Solution of Advection Equation with Discontinuous Initial and Boundary Conditions via Physics-Informed Neural Networks

TL;DR

This paper advances physics-informed neural networks (PINNs) for solving 1D advection equations with discontinuous initial and boundary conditions by introducing Fourier features, adaptive training, filtering, and a modified loss to improve accuracy and handle discontinuities.

Contribution

It presents novel techniques including Fourier feature mapping, adaptive loss weighting, and a modified loss function inspired by upwind schemes to better model discontinuous solutions with PINNs.

Findings

Fourier features mitigate spectral bias in PINNs.

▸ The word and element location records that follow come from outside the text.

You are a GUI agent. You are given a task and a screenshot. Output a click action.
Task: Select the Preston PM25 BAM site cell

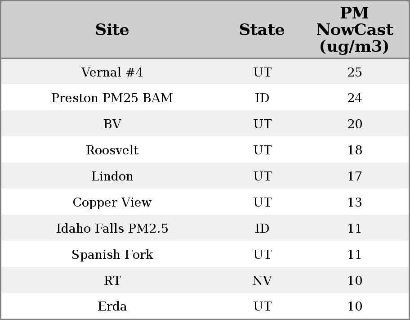click(112, 98)
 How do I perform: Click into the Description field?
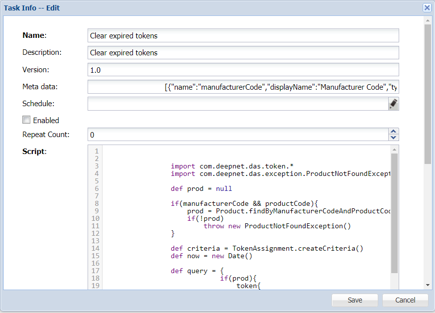coord(243,53)
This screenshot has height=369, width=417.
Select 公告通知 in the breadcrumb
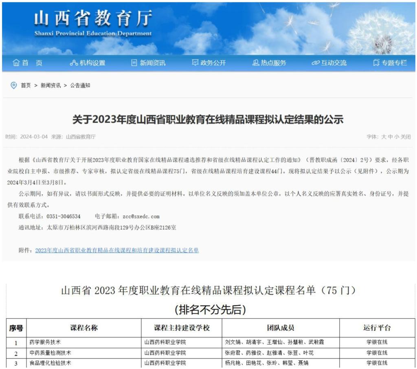(x=80, y=85)
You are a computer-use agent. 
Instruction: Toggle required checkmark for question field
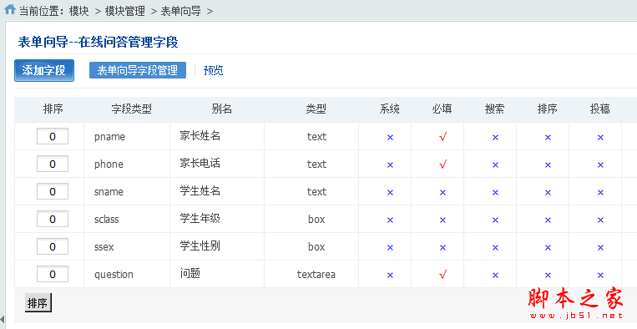(442, 275)
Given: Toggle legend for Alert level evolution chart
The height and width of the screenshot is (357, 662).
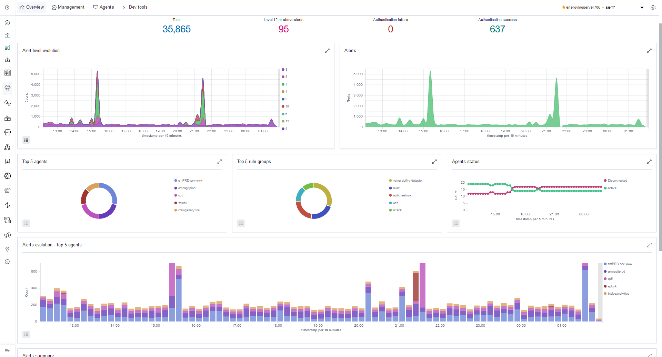Looking at the screenshot, I should (x=26, y=140).
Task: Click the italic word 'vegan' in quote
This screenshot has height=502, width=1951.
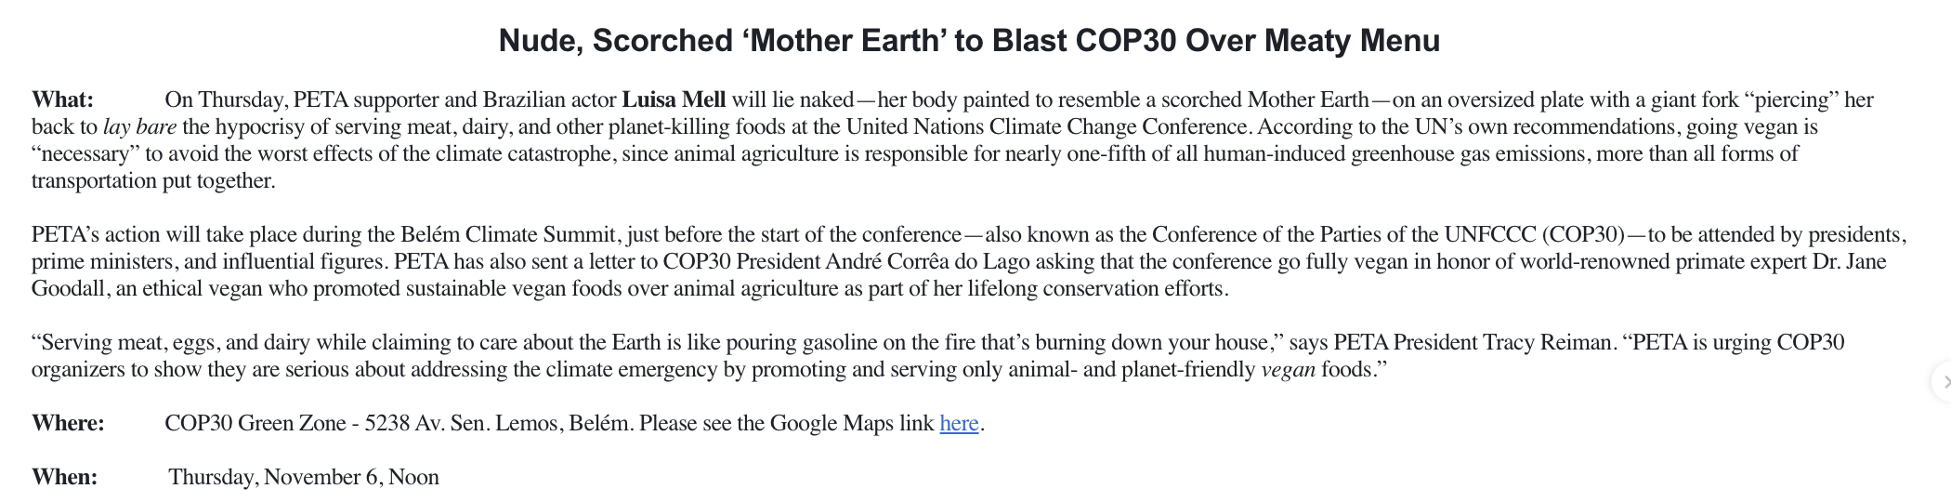Action: (x=1288, y=370)
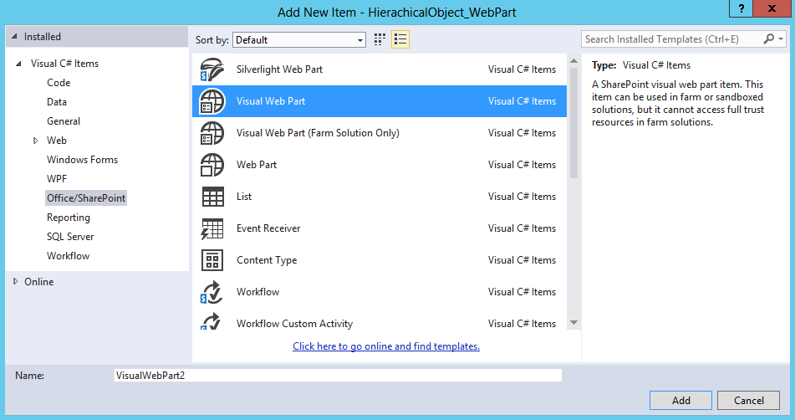Pick the Event Receiver template icon
Viewport: 795px width, 420px height.
(x=212, y=228)
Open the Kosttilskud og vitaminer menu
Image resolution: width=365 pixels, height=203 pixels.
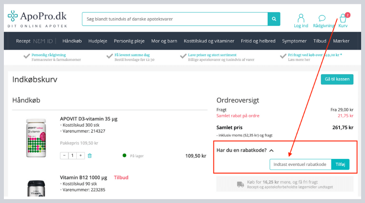click(x=209, y=41)
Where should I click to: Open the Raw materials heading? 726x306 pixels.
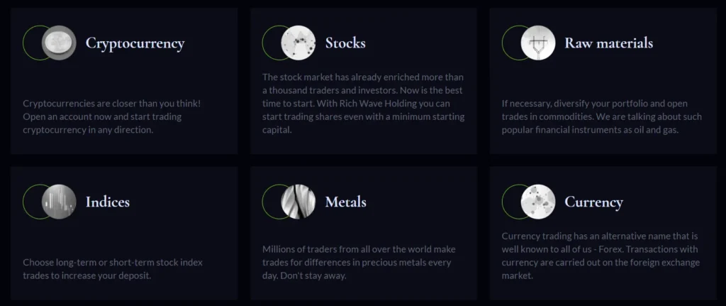click(x=608, y=43)
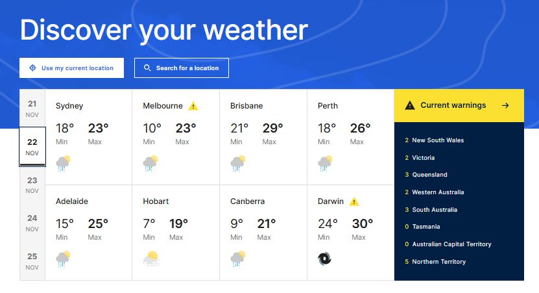Open Search for a location
Viewport: 539px width, 293px height.
pos(182,68)
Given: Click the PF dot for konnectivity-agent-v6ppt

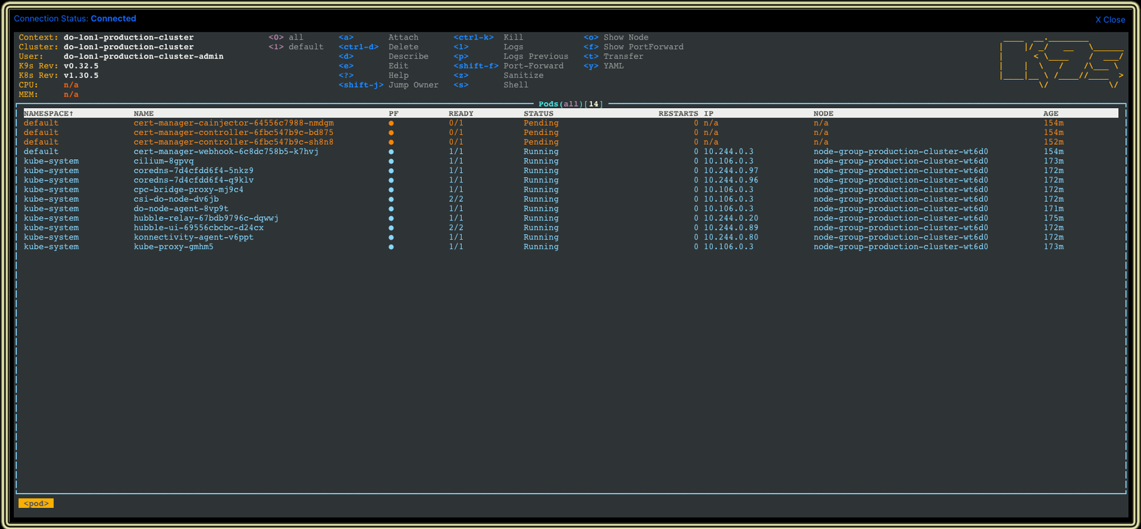Looking at the screenshot, I should (391, 237).
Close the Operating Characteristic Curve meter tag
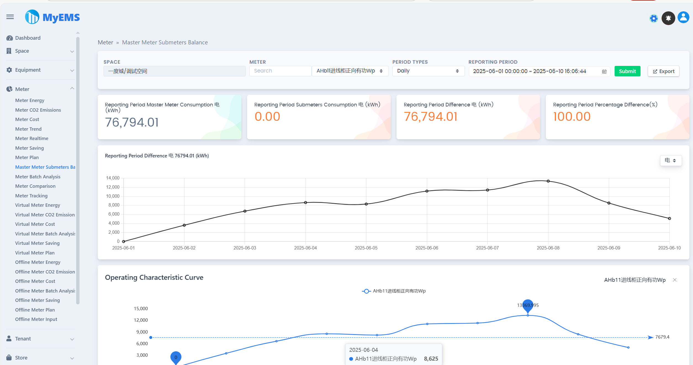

Adaptive loss weighting improves convergence.

Modified loss function reduces smoothing of discontinuities.

Abstract

In this paper, we investigate several techniques for modeling the one-dimensional advection equation for a specific class of problems with discontinuous initial and boundary conditions using physics-informed neural networks (PINNs). To mitigate the spectral bias phenomenon, we employ a Fourier feature mapping layer as the input representation, adopt a two-stage training strategy in which the Fourier feature parameters and the neural network weights are optimized sequentially, and incorporate adaptive loss weighting. To further enhance the approximation accuracy, a median filter is applied to the spatial data, and the predicted solution is constrained through a bounded linear mapping. Moreover, for certain nonlinear problems, we introduce a modified loss function inspired by the upwind numerical scheme to alleviate the excessive smoothing of discontinuous solutions typically observed in neural network approximations.